→ Stored data entries:
[Start of Attachment]

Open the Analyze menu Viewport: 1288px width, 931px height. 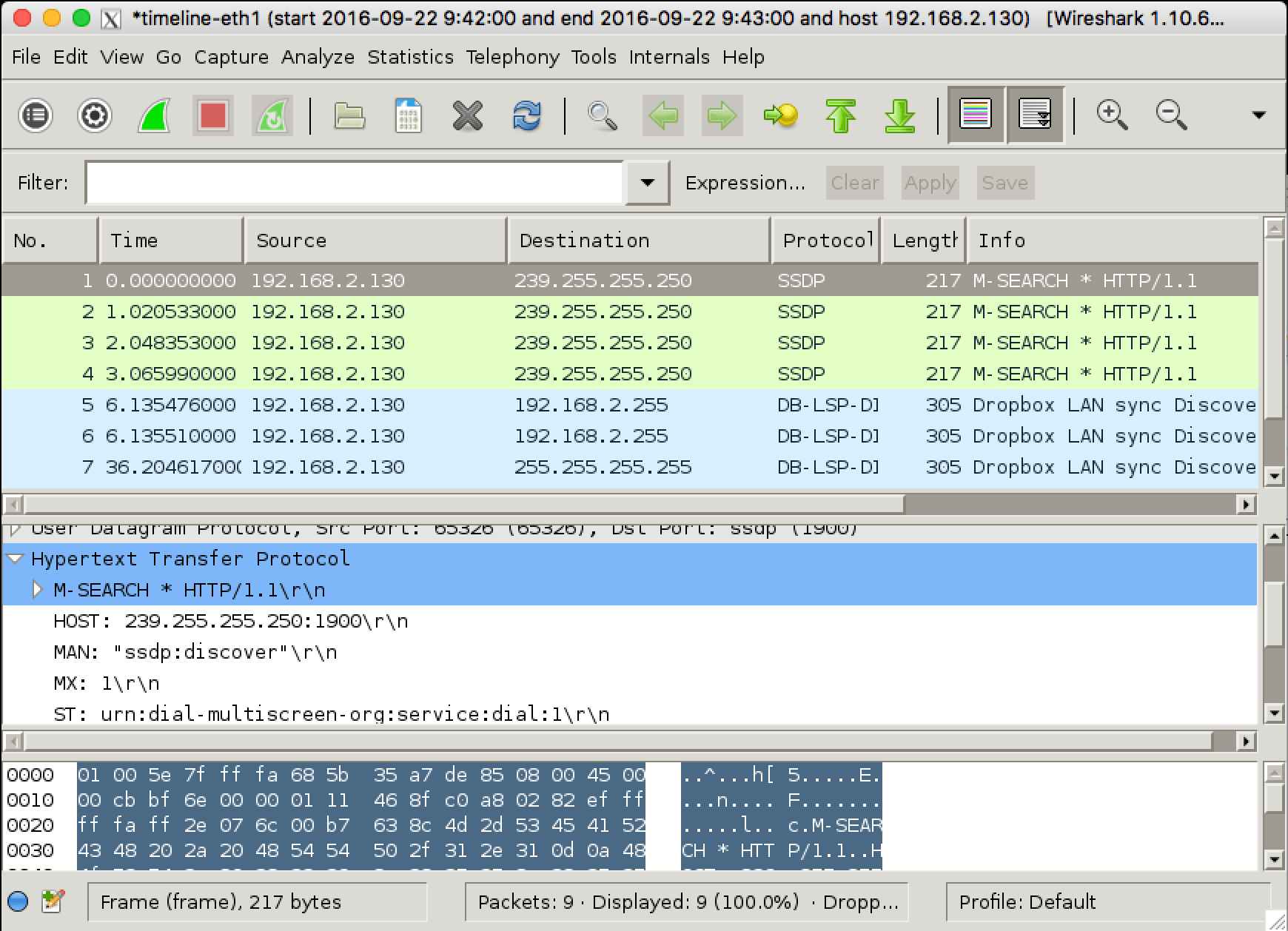coord(318,57)
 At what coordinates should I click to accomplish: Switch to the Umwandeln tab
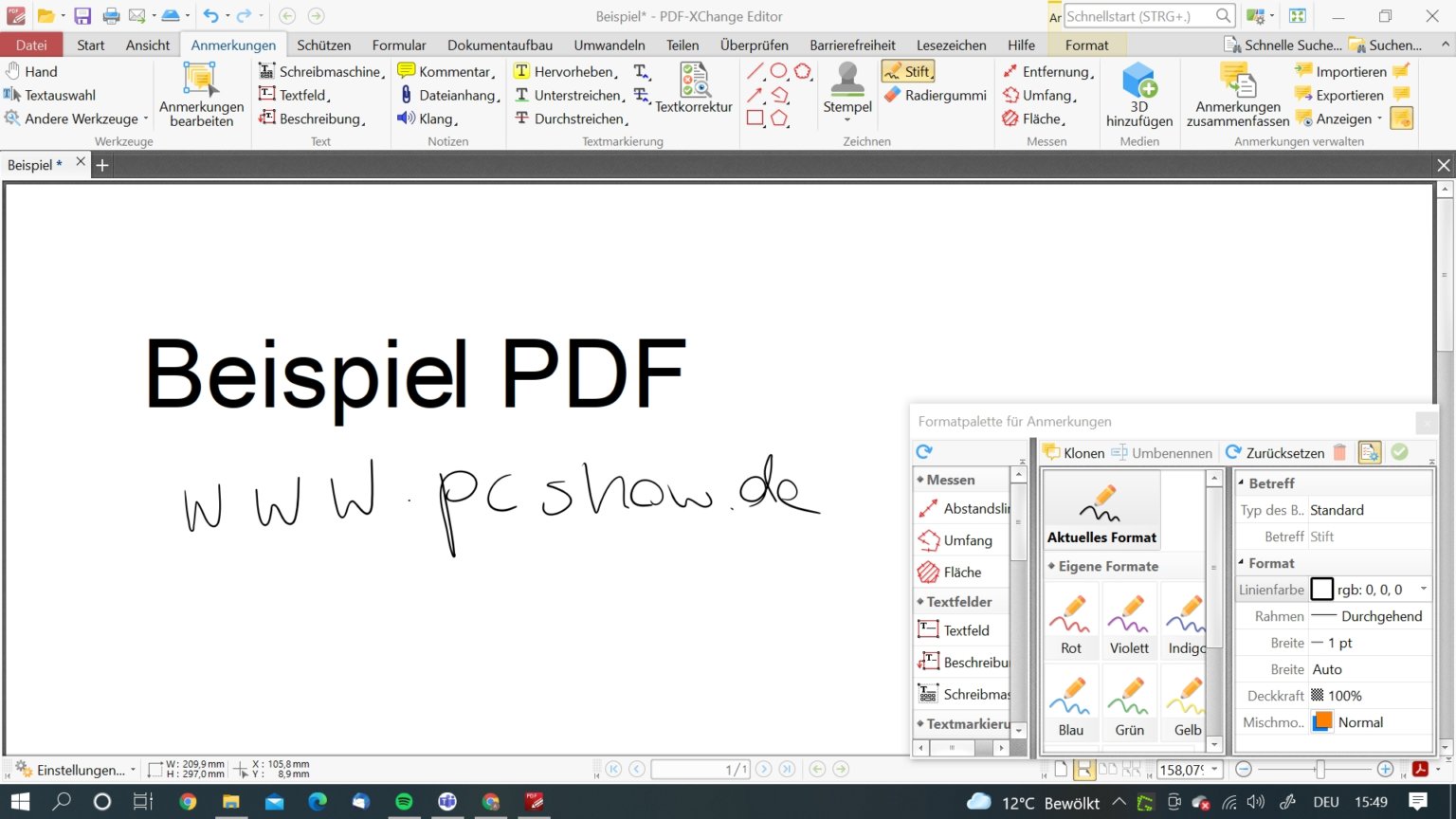click(610, 45)
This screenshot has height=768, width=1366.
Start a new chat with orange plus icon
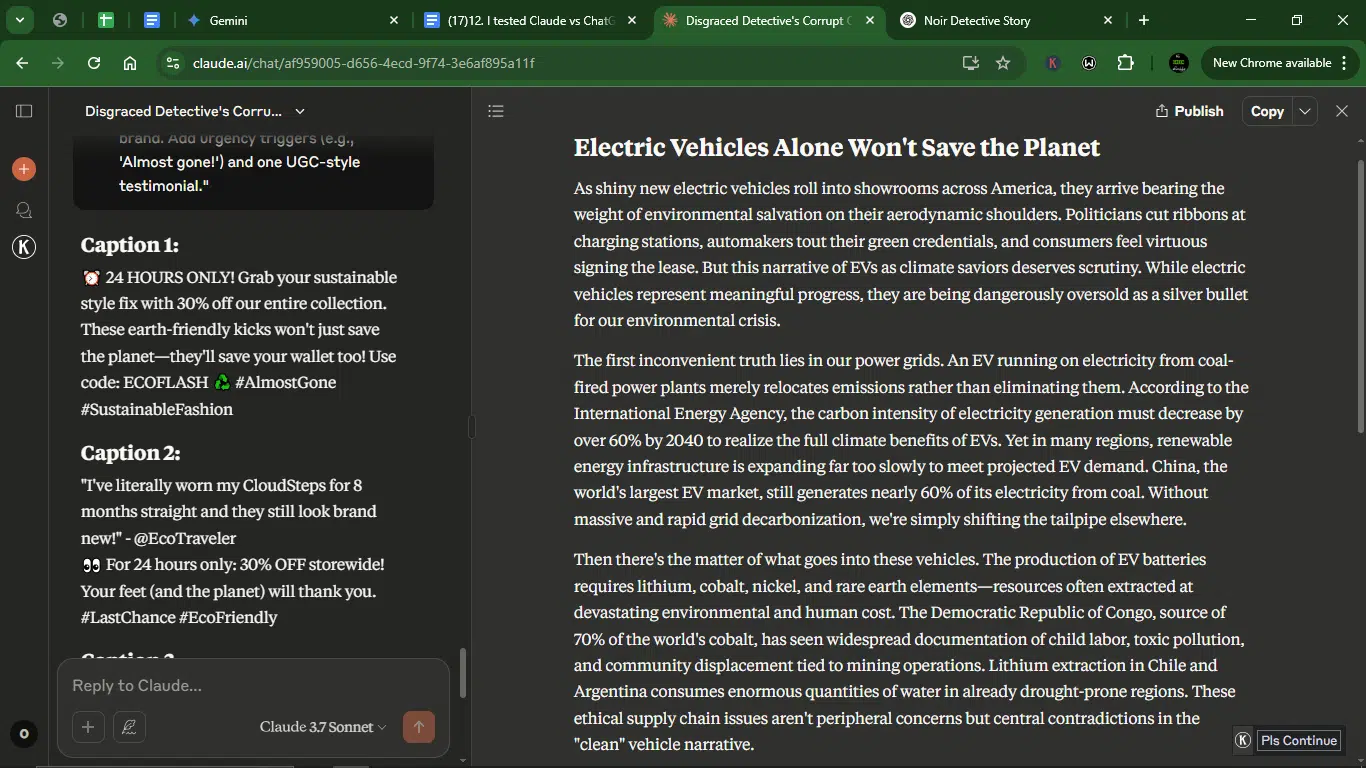pos(24,169)
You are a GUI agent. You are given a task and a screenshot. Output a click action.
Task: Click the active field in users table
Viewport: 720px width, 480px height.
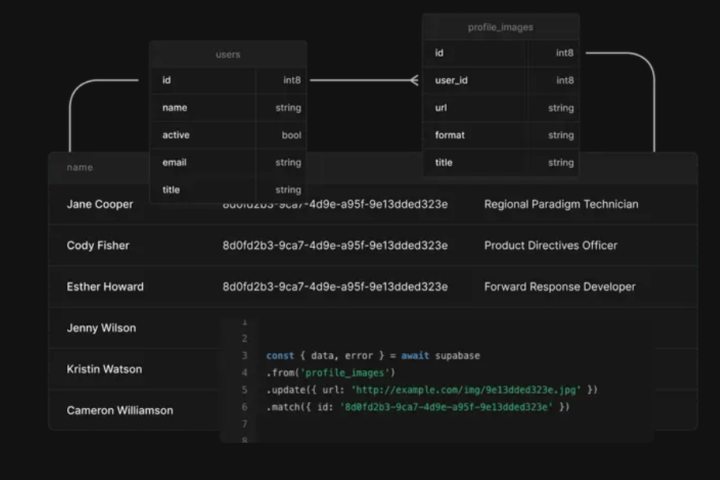pyautogui.click(x=176, y=135)
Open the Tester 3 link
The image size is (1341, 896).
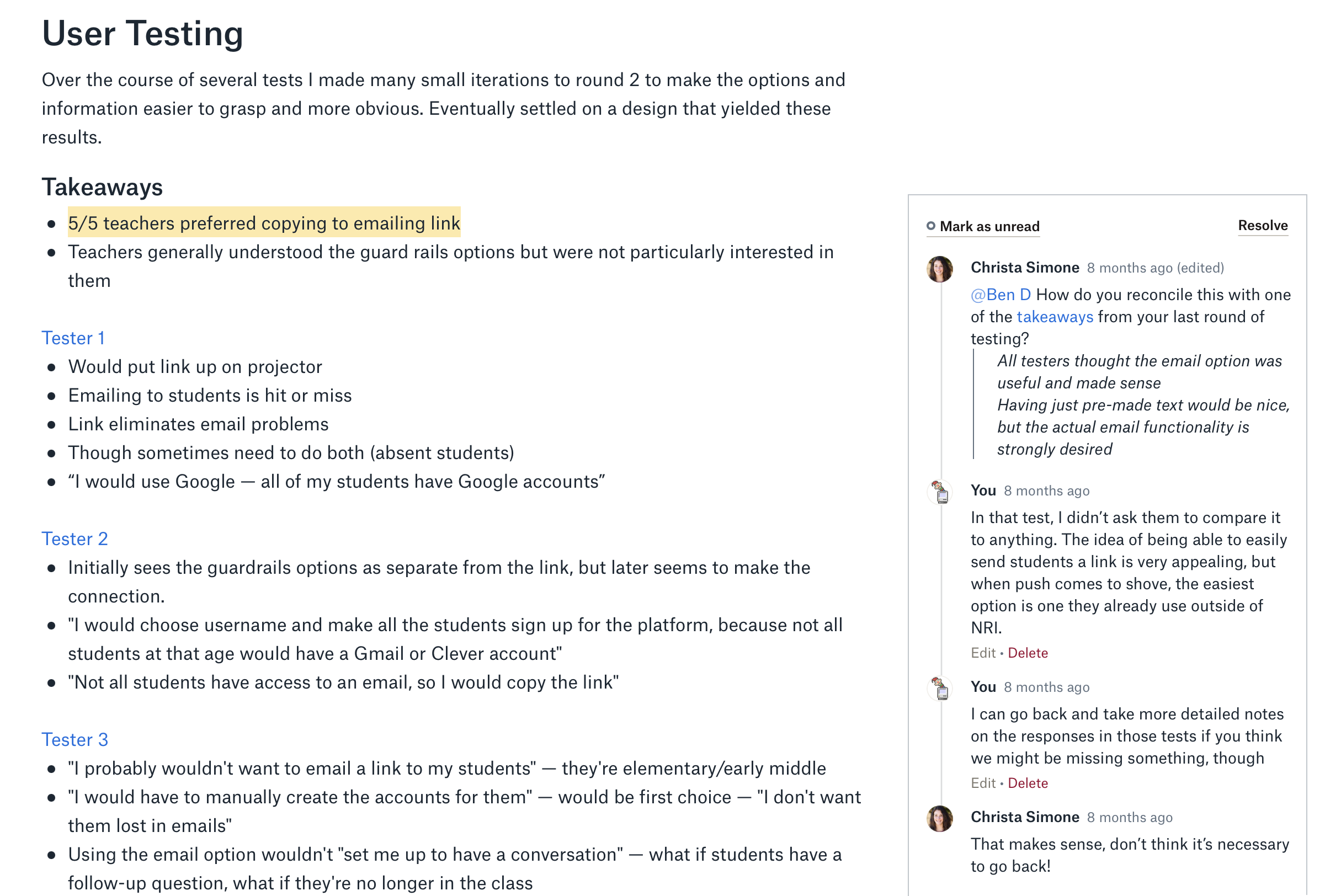(75, 739)
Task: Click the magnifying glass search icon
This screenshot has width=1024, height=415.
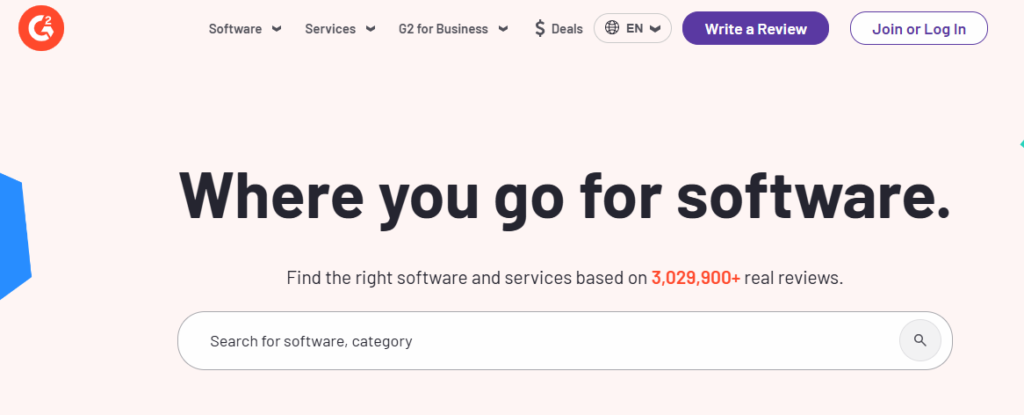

[End of Attachment]

→ PROMPT: From the line holding "The image size is (1341, 896)." down to the final line of the entries above, print every line exactly. Pictures do not go in.

→ ANSWER TO THIS PROBLEM:
The image size is (1341, 896).
(75, 739)
Task: Click the magnifying glass search icon
This screenshot has width=1024, height=415.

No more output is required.